While some people would argue that Joe Hockey's second Federal Budget was jam-packed with unrealistic forecasts and decisions designed to save the government from a heavy fall at the next election, others will see it as a necessary measure to stimulate Australia's stagnant economy.
The Liberals faced enormous voter backlash after last year's "Horror Budget" was read out whereby consumer and business confidence levels were dragged through the dirt. This year, Hockey took a different and arguably riskier approach by announcing more than $10 billion of support to families and small businesses, designed to improve the nation's workforce participation rate and overall levels of confidence.
Here are three key changes proposed in last night's budget, and how you can profit from them:
Childcare subsidies
Indeed, one of the most discussed policies in the lead-up to yesterday's budget announcement was the changes being made to Australia's childcare system.
The government last night confirmed that it would devote an additional $3.5 billion to the system (contingent on the Senate passing stalled welfare cuts from the 2014 budget) to not only make childcare more accessible and affordable for families, but also to encourage parents to get back to work sooner.
Low income families can expect up to 85% in funding support while higher income families would receive a lower level of support. The system also recognises the need for childcare fees to grow, which is certainly an encouraging sign for companies operating within the sector.
As I highlighted yesterday, investors wanting to profit from these changes could look to buy into companies such as Folkestone Education Trust (ASX: FET), Affinity Education Group Ltd (ASX: AFJ) and G8 Education Ltd (ASX: GEM). G8 Education is particularly appealing right now given its solid growth prospects, generous dividend yield and its discounted share price.
Small Businesses
The government also recognised the need to get small businesses firing again. Not only did it lower the tax rate for incorporated small businesses by 1.5% (down to 28.5%), it also offered an immediate tax write-off for all individual assets costing $20,000 or less. Hockey admitted that he wouldn't care if the decision resulted in a greater revenue loss than the allocated $1.8 billion for accelerated depreciation, as this would reflect businesses were spending more and helping the economy return to growth.
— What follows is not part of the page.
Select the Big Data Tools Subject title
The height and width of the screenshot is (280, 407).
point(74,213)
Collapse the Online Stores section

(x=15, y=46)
This not only comes as great news for the small businesses themselves, but also for businesses that lend to them. Australia and New Zealand Banking Group (ASX: ANZ) could experience greater demand for small business loans, although the impact on its overall earnings is likely to be far less than that recognised by companies such as Thorn Group Ltd (ASX: TGA) and Flexigroup Limited (ASX: FXL).
GST changes
The government will also move to close what it refers to as the 'digital tax loophole' where it will charge customers more tax for digital purchases. While it has also often been referred to as the "Netflix tax", GST will soon be charged on products such as digital movies and music which will come as great news for local companies which are already forced to charge the tax, including video streaming services Stan and Presto (Netflix's Australian-based rivals).
It will also come as good news for retailers such as JB Hi-Fi Limited (ASX: JBH). JB Hi-Fi has its own digital service which will become more competitive when international rivals are also forced to charge a tax. While JB Hi-Fi's shares have soared recently, investors could look at buying the stock should it fall back in price in the near-future.